Last week a former workmate of the Bikers' showed up at the door , pale as a ghost. The police had just released him.
He had gone down to the plant to pick up something he'd left there by accident.
And found his boss-my husband's former boss-lying on the floor in a pool of blood and fluids feebly trying to pull a screwnail out of the top of his head.

Oh yes.

Suicide with a nailgun is a less than optimum method by which to effect ones' own demise, turns out. Particularly if at the last moment you lose the courage of your convictions and your hand wavers.
And particular if the loads are meant to drive a much smaller projectile.

This particular nailgun was loaded with framing gauge nails. Since it was used to assemble pallets out of dunnage, in order to avoid blowing the nails straight on through the wood the percussion strip was the one you're supposed to use with smaller fasteners.
His skull stopped the head from penetrating.
He was awake when they found him. With his hair full of brain matter. Obviously regretting his decision.

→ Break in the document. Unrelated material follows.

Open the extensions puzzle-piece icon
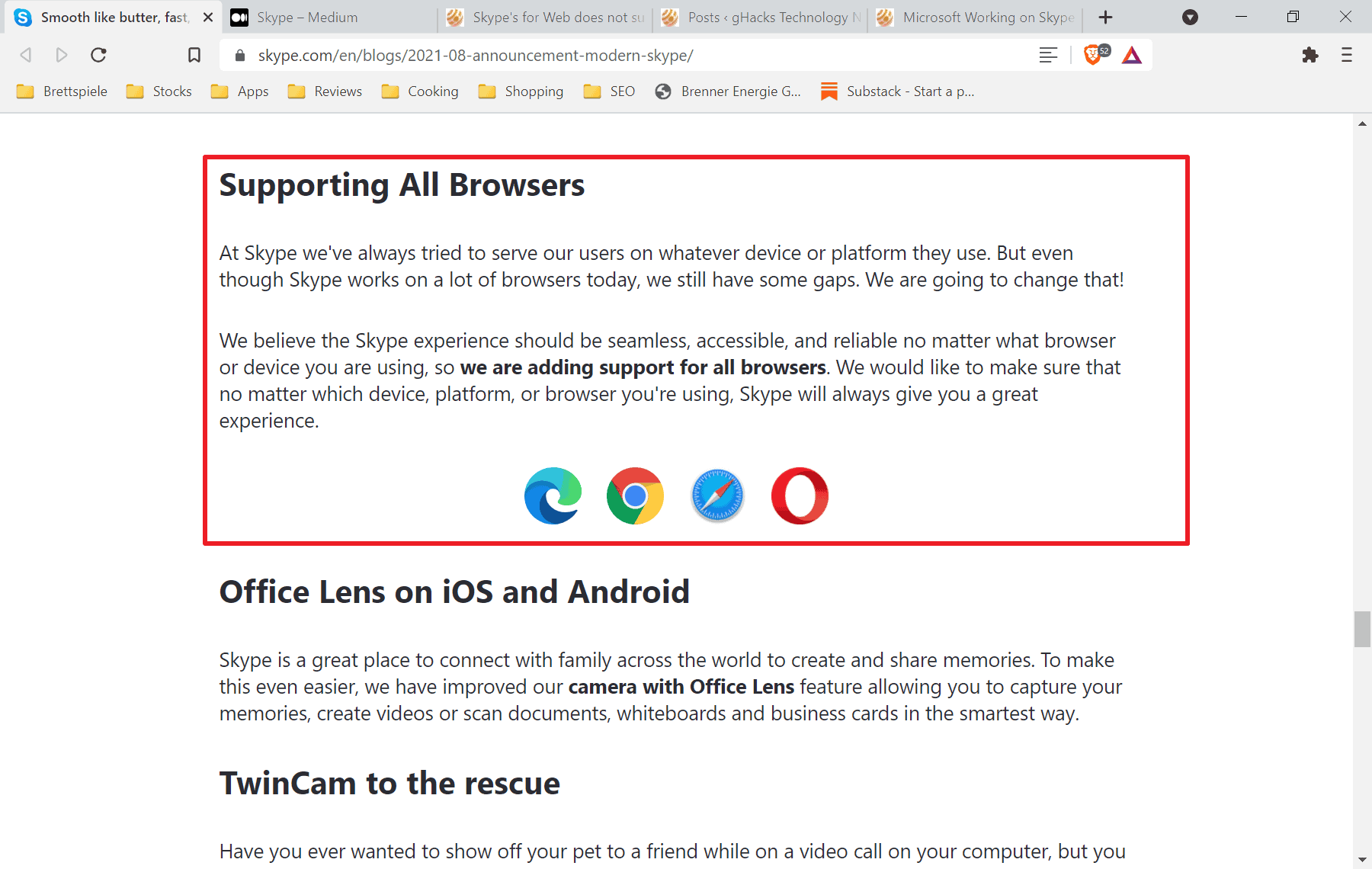 [1311, 55]
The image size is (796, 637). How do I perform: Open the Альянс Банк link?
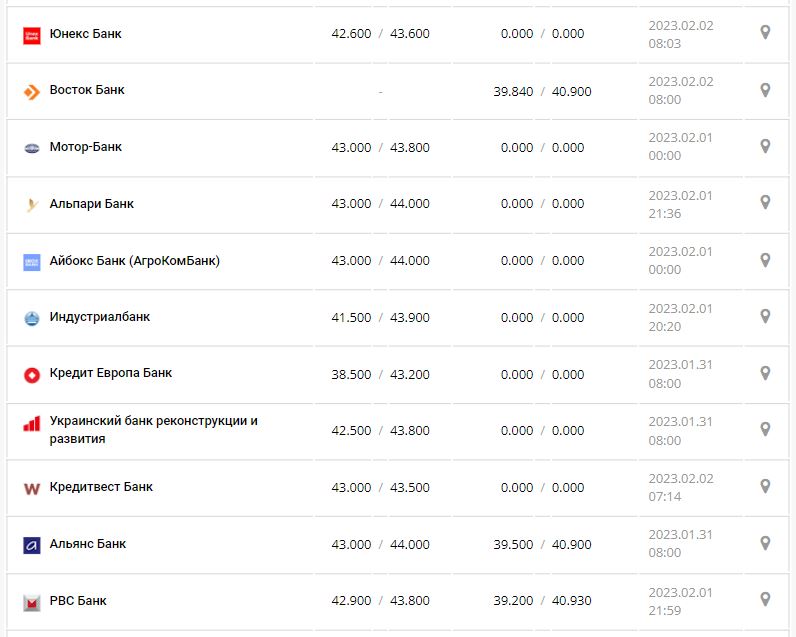88,544
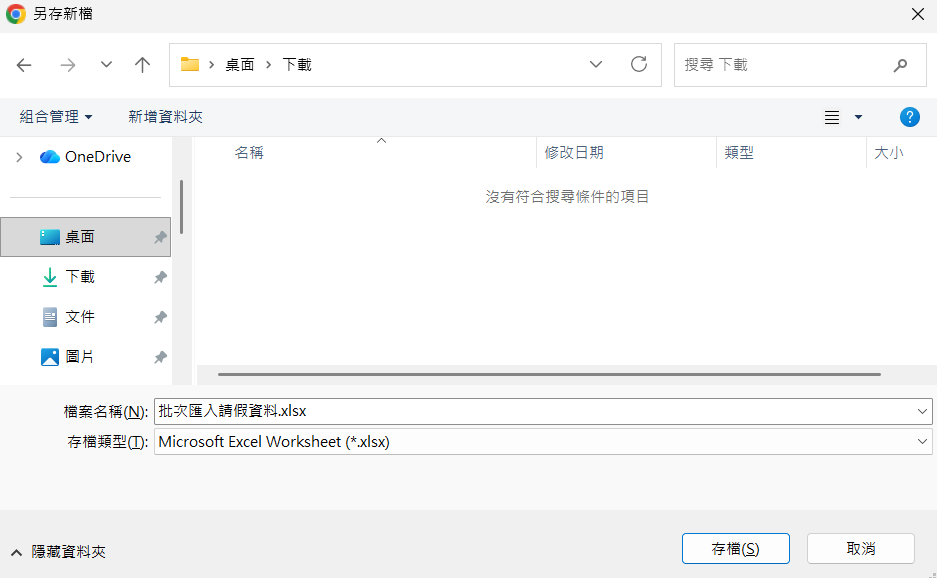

Now why this man, in a country that allows private gun ownership, chose to do himself in with a fucking nail gun is a mystery. Also a mystery is why he chose to do himself on the mill floor. That he was trying to do himself is beyond question. The nailgun was still in his other hand, still pointed up underneath his jaw.

On the other hand, the guy who found him is now the plant manager.
You have never seen a guy less enthused about getting a raise.

31 comments:

  1. Completely ignoring the human tragedy unfolding (so, is he gonna be alright? Is he brain danamaged?), I gotta say your living room looks sa-weet. Metropolitan sophistication in Sumas! Who knew.

    I have that same coffee table, btw, only a million years older and beat to shit. Bought it at the recycle store for $25 and it's still on of my favorite possessions.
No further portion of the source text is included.